For every hydroxyl ion removed from the solution in this way a hydrogen ion is left free, and the solution becomes acid in reaction.
Reactions of this kind and that described under potassium cyanide are called hydrolysis.
DEFINITION: Hydrolysis is the action of water upon a salt to form an acid and a base, one of which is very slightly dissociated.
Conditions favoring hydrolysis. While hydrolysis is primarily due to the slight extent to which either the acid or the base formed is dissociated, several other factors have an influence upon the extent to which it will take place.
1. Influence of mass. Since hydrolysis is a reversible reaction, the relative masses of the reacting substances influence the point at which equilibrium will be reached. In the equilibrium
BiCl3 + 3H2O <--> Bi(OH)3 + 3HCl
the addition of more water will result in the formation of more bismuth hydroxide and hydrochloric acid. The addition of more hydrochloric acid will convert some of the bismuth hydroxide into bismuth chloride.

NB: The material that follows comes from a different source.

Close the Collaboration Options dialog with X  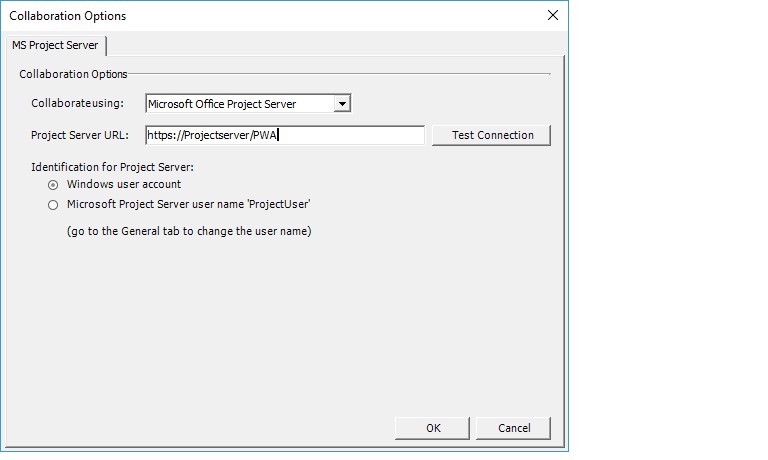[552, 15]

2. Formation of insoluble substances. When one of the products of hydrolysis is nearly insoluble in water the solution will become saturated with it as soon as a very little has been formed. All in excess of this will precipitate, and the reaction will go on until the acid set free increases sufficiently to bring about an equilibrium. Thus a considerable amount of bismuth and antimony hydroxides are precipitated when water is added to the chlorides of these elements. The greater the dilution the more hydroxide precipitates. The addition of hydrochloric acid in considerable quantity will, however, redissolve the precipitate.
Partial hydrolysis. In many cases the hydrolysis of a salt is only partial, resulting in the formation of basic salts instead of the free base. Most of these basic salts are insoluble in water, which accounts for their ready formation. Thus bismuth chloride may hydrolyze by successive steps, as shown in the equations
BiCl3 + H2O = Bi(OH)Cl2 + HCl,
BiCl3 + 2H2O = Bi(OH)2Cl + 2HCl,
BiCl3 + 3H2O = Bi(OH)3 + 3HCl.
The basic salt so formed may also lose water, as shown in the equation
Bi(OH)2Cl = BiOCl + H2O.
The salt represented in the last equation is sometimes called bismuth oxychloride, or bismuthyl chloride. The corresponding nitrate, BiONO3, is largely used in medicine under the name of subnitrate of bismuth. In these two compounds the group of atoms, BiO, acts as a univalent metallic radical and is called bismuthyl. Similar basic salts are formed by the hydrolysis of antimony salts.